_Work item_
Every line from the one with "Image resolution: width=1568" to the final line of the records should be printed exactly as it is, with pictures left out.

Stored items
__________________________________________________
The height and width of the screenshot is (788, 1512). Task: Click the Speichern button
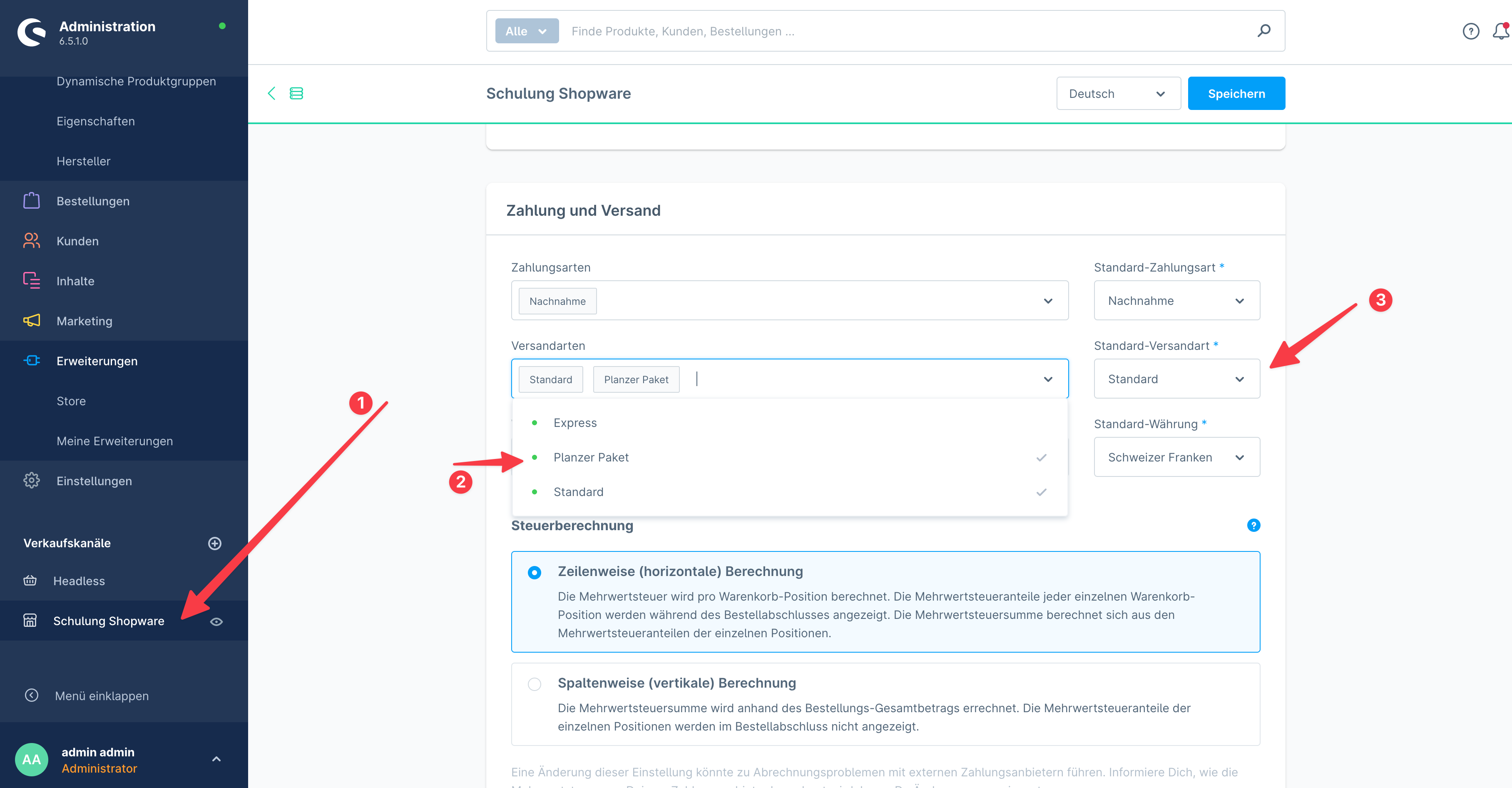click(1236, 93)
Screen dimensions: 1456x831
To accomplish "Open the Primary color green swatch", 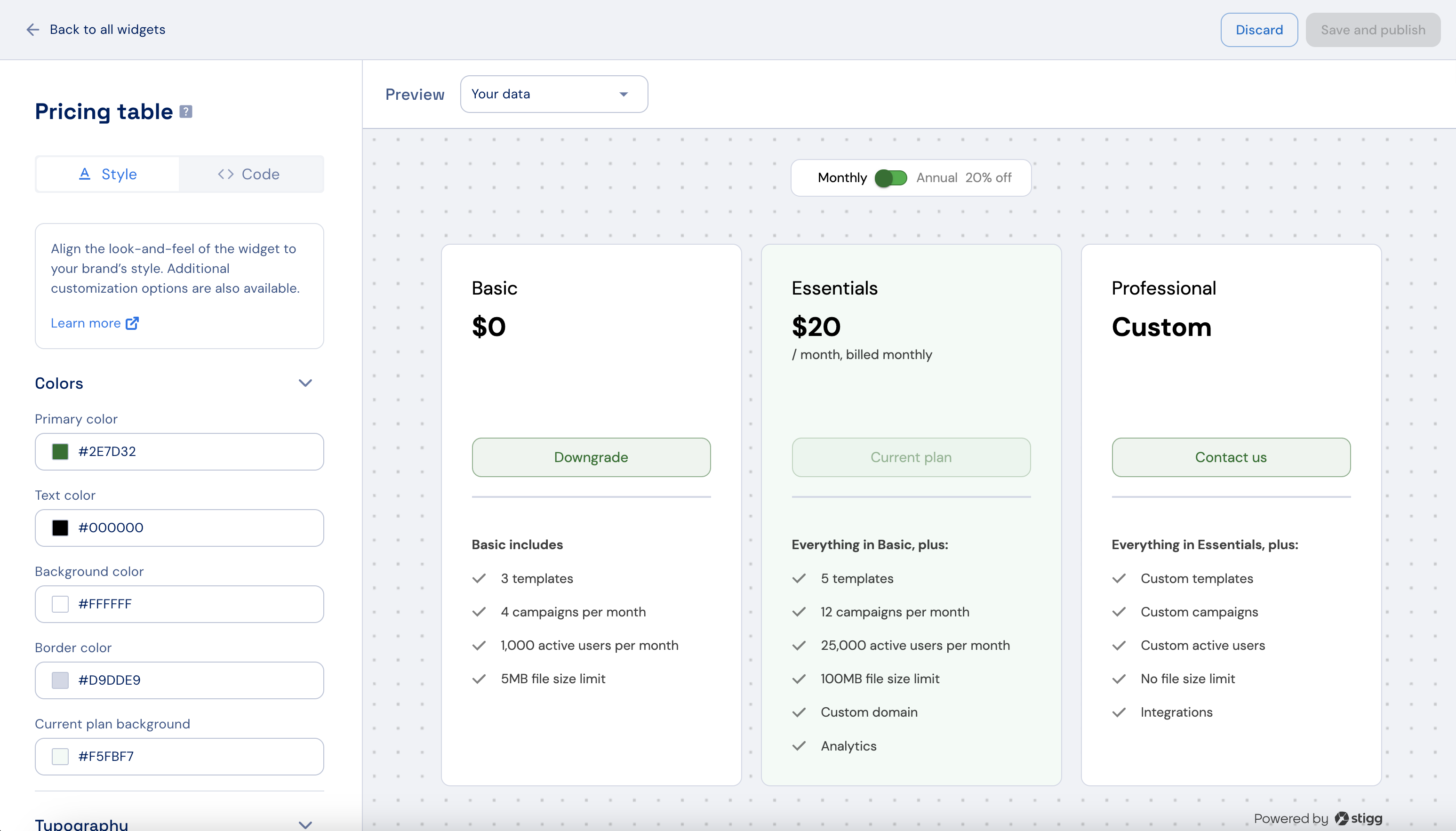I will tap(60, 451).
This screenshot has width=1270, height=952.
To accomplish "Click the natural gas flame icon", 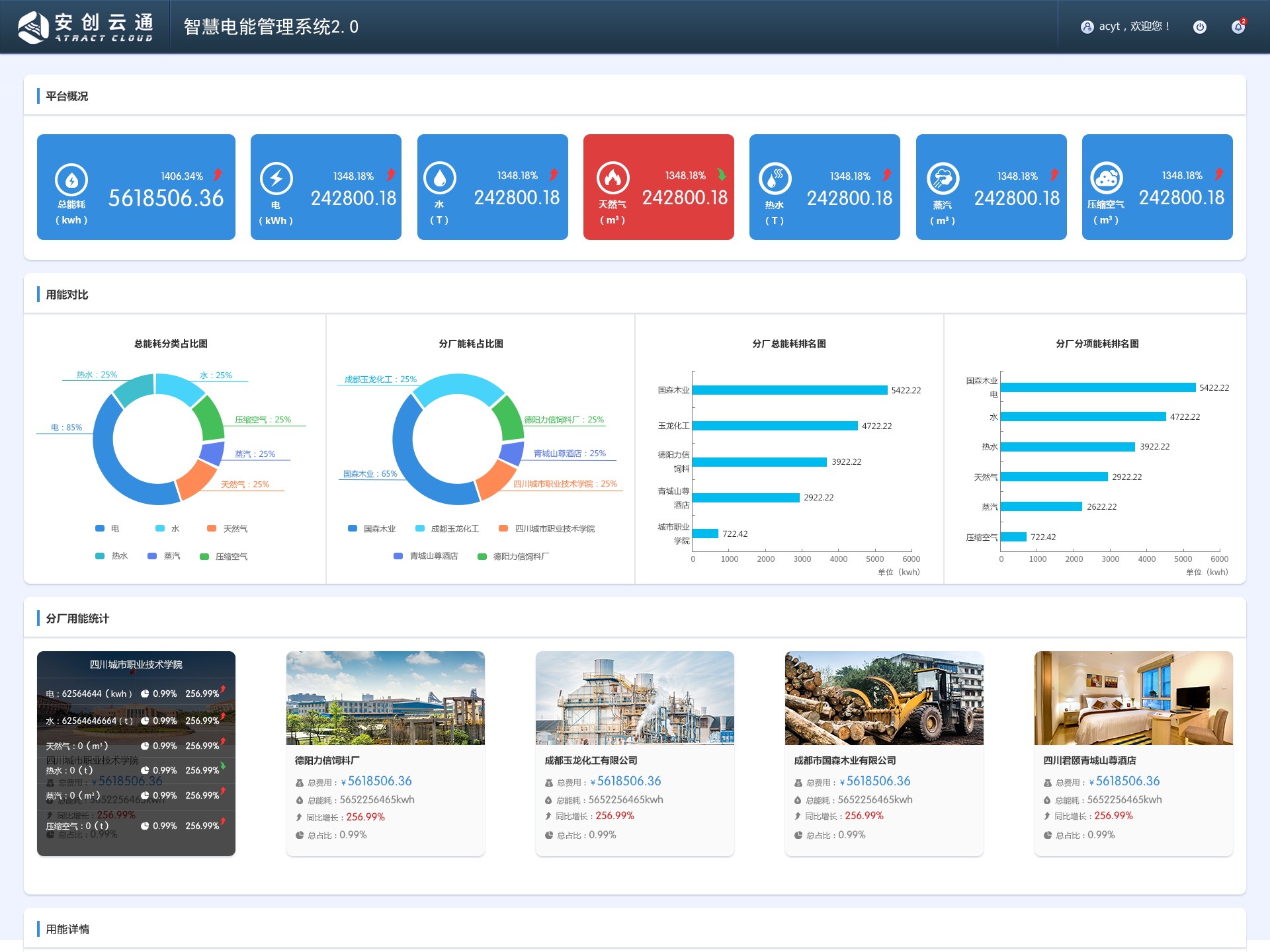I will pos(613,178).
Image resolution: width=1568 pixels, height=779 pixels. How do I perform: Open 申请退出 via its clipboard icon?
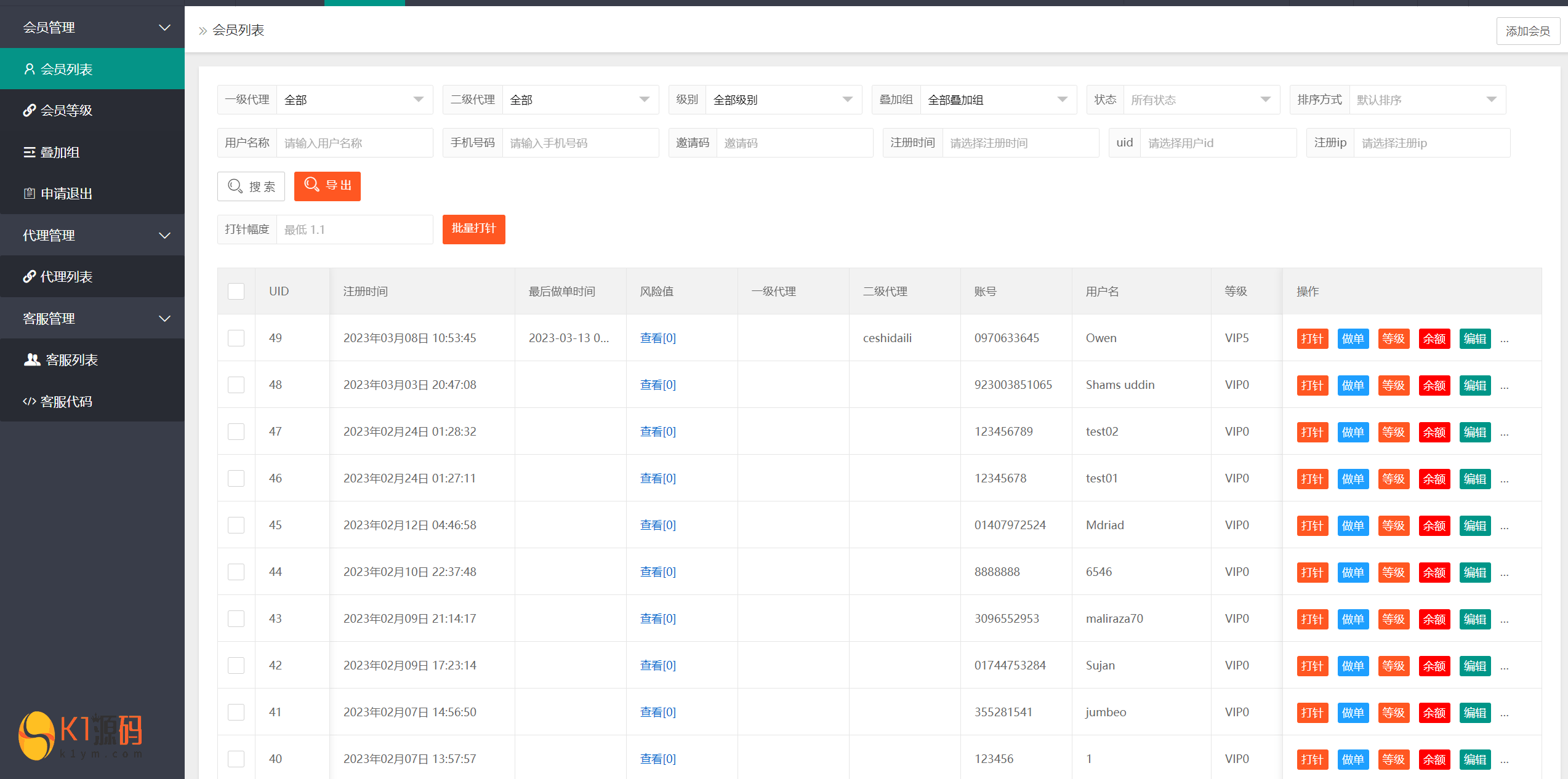pyautogui.click(x=29, y=193)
__________________________________________________
_Response_
Image resolution: width=1568 pixels, height=779 pixels. How do I perform: Open 申请退出 via its clipboard icon?
pyautogui.click(x=29, y=193)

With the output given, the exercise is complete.